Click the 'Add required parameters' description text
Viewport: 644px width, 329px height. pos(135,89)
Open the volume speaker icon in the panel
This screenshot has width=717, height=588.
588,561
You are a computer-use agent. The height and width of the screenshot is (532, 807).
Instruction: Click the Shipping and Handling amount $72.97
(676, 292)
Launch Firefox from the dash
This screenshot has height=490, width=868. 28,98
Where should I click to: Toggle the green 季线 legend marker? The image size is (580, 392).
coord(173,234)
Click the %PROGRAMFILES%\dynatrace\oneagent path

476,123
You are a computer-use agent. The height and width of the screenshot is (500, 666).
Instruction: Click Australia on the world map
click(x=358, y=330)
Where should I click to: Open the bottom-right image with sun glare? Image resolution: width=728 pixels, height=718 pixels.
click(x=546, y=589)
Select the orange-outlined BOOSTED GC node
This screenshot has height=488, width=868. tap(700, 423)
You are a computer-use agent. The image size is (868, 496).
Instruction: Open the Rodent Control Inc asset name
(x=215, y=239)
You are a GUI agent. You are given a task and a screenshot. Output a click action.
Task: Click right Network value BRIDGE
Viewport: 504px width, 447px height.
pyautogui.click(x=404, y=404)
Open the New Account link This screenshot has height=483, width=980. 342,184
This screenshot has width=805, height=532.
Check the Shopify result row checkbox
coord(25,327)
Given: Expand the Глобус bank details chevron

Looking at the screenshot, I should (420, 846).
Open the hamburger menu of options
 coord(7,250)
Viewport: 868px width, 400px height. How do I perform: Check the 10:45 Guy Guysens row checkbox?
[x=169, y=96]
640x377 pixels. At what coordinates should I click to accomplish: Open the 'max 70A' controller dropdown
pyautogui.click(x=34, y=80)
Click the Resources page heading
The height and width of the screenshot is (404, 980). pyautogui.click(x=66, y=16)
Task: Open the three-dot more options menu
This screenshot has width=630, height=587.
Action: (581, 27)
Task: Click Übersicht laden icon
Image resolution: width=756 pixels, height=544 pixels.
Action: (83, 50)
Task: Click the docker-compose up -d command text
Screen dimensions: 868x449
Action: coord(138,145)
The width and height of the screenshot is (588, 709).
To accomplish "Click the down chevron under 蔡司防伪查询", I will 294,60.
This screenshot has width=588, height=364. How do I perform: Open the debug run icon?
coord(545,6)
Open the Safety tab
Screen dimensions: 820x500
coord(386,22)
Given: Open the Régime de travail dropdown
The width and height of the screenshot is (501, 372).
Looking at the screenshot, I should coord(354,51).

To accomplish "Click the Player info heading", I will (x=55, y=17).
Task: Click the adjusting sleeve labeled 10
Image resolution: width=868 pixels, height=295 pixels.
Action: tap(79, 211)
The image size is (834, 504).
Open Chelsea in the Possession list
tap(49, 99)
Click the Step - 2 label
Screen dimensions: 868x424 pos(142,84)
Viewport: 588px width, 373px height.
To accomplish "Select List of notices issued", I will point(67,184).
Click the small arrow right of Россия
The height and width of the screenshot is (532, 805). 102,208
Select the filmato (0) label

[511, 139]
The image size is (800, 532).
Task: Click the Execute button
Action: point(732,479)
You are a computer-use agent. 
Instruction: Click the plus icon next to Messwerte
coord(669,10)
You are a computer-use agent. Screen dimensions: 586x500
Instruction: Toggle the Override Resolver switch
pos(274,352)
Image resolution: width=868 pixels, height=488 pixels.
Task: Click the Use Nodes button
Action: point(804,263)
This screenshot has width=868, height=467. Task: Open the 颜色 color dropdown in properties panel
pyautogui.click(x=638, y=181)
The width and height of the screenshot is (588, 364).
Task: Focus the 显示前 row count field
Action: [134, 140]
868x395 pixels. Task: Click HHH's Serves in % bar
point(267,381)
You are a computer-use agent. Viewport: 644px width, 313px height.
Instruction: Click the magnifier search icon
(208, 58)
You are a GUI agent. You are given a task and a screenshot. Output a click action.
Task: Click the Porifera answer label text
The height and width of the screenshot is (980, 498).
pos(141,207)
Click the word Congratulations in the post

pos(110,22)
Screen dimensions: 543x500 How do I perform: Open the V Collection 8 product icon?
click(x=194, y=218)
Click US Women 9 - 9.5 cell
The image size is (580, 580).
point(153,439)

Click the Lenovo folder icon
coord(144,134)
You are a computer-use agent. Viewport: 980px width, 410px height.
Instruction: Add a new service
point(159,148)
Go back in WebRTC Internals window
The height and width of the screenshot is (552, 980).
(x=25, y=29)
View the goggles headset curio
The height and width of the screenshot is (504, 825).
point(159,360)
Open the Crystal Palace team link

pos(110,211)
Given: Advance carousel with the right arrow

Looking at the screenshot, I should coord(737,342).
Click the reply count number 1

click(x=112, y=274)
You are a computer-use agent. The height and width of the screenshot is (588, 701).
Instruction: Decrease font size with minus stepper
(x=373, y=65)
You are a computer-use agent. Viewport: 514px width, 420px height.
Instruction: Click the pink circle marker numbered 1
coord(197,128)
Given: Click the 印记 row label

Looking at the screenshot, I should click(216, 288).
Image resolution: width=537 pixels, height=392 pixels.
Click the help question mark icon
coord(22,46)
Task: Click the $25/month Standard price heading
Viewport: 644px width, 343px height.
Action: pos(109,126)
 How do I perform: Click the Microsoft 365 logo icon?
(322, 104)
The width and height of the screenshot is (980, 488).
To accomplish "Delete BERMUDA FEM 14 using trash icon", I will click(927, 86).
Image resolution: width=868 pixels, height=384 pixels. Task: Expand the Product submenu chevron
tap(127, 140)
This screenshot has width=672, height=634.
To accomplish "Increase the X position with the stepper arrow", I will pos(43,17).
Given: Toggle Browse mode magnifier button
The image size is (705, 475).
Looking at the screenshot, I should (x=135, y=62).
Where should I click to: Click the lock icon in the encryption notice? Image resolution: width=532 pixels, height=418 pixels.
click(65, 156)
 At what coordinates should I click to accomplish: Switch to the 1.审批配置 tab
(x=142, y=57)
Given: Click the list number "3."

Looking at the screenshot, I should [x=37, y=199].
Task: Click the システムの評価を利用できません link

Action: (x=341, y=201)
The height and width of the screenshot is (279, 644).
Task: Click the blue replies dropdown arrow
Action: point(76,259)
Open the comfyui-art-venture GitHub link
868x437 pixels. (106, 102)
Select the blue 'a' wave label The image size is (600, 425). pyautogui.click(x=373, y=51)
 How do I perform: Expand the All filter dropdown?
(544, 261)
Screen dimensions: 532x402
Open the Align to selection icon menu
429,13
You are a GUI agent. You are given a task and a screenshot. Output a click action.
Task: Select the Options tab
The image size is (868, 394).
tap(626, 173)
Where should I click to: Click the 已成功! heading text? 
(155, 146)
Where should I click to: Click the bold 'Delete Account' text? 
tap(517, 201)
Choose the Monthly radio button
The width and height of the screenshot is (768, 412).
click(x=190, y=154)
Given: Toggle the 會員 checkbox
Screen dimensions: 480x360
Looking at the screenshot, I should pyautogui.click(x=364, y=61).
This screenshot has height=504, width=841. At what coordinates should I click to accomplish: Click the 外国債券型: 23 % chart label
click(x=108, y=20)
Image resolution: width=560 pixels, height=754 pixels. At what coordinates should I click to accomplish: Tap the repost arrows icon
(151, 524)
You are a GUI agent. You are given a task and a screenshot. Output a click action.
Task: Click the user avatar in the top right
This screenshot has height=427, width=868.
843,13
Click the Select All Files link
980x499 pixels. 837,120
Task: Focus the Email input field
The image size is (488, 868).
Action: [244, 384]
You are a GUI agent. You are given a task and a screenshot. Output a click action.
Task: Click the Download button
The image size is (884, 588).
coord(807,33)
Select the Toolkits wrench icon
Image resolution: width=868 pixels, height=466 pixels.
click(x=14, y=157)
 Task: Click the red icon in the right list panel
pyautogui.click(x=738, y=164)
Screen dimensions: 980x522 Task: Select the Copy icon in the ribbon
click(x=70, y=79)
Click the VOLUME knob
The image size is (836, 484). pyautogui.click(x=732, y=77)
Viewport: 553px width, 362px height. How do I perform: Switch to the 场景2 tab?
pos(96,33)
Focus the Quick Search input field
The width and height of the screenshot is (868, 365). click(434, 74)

** Goal of the exercise **
Using the records above, write out exactly the lines between the one holding "640x377 pixels. At" and the one holding "Task: Click Übersicht laden icon", inclusive; leave everything else out.

** Output of the task **
640x377 pixels. At what coordinates should I click to accomplish: Open the 'max 70A' controller dropdown
pyautogui.click(x=34, y=80)
Click the Resources page heading
The height and width of the screenshot is (404, 980). pyautogui.click(x=66, y=16)
Task: Open the three-dot more options menu
This screenshot has width=630, height=587.
Action: (581, 27)
Task: Click Übersicht laden icon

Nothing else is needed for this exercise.